In the case of what was known as the ‘labour rate’ system, the members of one class combined together to impose the burden of maintaining the poor on the shoulders of the other classes. By this system, instead of the labourer’s wages being made up to a fixed amount by the parish, each ratepayer was bound to employ, and to pay at a certain rate, a certain number of labourers, whether he wanted them or not. The number depended sometimes on his assessment to the poor rate, sometimes on the amount of acres he occupied (of the use to which the land was put no notice was taken, a sheep-walk counting for as much as arable fields): when the occupiers of land had employed a fixed number of labourers, the surplus labourers were divided amongst all the ratepayers according to their rental. This plan was superficially fair, but as a matter of fact it worked out to the advantage of the big farmers with much arable land, and pressed hard on the small ones who cultivated their holdings by their own and their children’s labour, and, in cases where they were liable to the rate, on the tradesmen who had no employment at which to set an agricultural labourer. After 1832 (2 and 3 William IV. c. 96) the agreement of three-fourths of the ratepayers to such a system was binding on all, and the large farmers often banded together to impose it on their fellow ratepayers by intimidation or other equally unscrupulous means: thus at Kelvedon in Essex we read: ‘There was no occasion in this parish, nor would it have been done but for a junto of powerful landholders, putting down opposition by exempting a sufficient number, to give themselves the means of a majority.’[412]
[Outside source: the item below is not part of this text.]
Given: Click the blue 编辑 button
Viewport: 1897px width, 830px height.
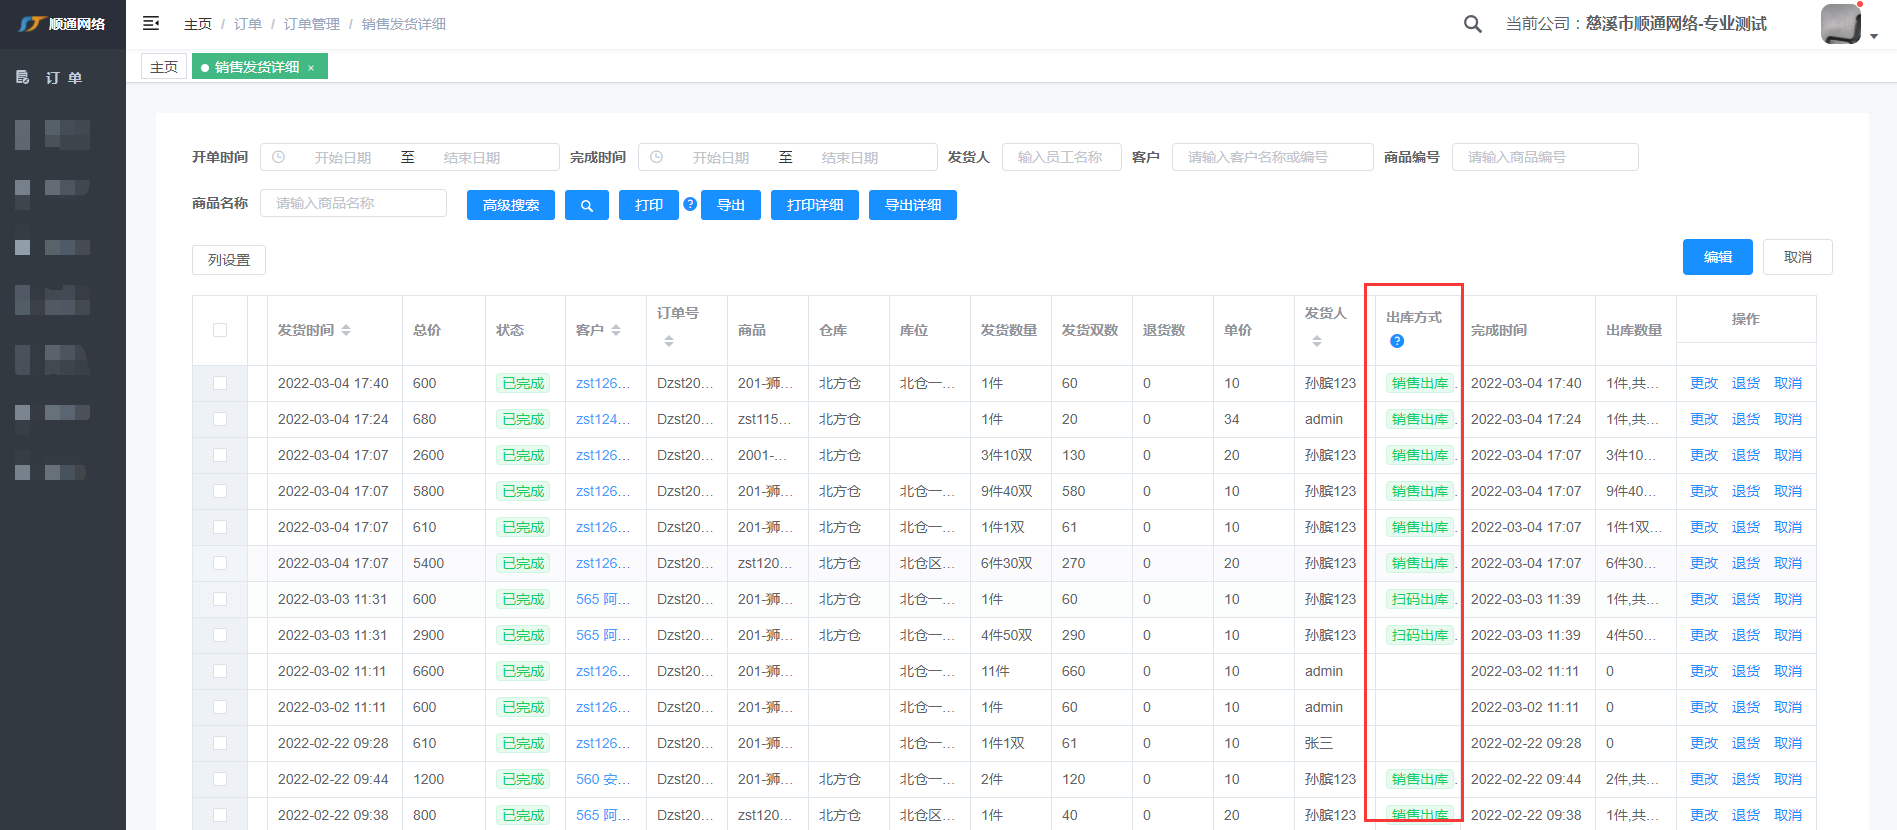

Landlords in some cases resorted to Machiavellian tactics in order to escape their burdens.

‘Several instances have been mentioned to us, of parishes nearly depopulated, in which almost all the labour is performed by persons settled in the neighbouring villages or towns; drawing from them, as allowance, the greater part of their subsistence.’[413] This method is described more at length in the following passage:—

‘When a parish is in the hands of only one proprietor, or of proprietors so few in number as to be able to act, and to compel their tenants to act, in unison, and adjoins to parishes in which property is much divided, they may pull down every cottage as it becomes vacant, and prevent the building of new ones. By a small immediate outlay they may enable and induce a considerable portion of those who have settlements in their parish to obtain settlements in the adjoining parishes: by hiring their labourers for periods less than a year, they may prevent the acquisition of new settlements in their own. They may thus depopulate their own estates, and cultivate them by means of the surplus population of the surrounding district.’[414] A clergyman in Reading[415] said that he had between ten and twenty families living in his parish and working for the farmers in their original parish, whose cottages had been pulled down over their heads. Occasionally a big proprietor of parish A, in order to lessen the poor rates, would, with unscrupulous ingenuity, take a farm in parish B, and there hire for the year a batch of labourers from A: these at the end of their term he would turn off on to the mercies of parish B which was now responsible for them, whilst he sent for a fresh consignment from parish A.[416]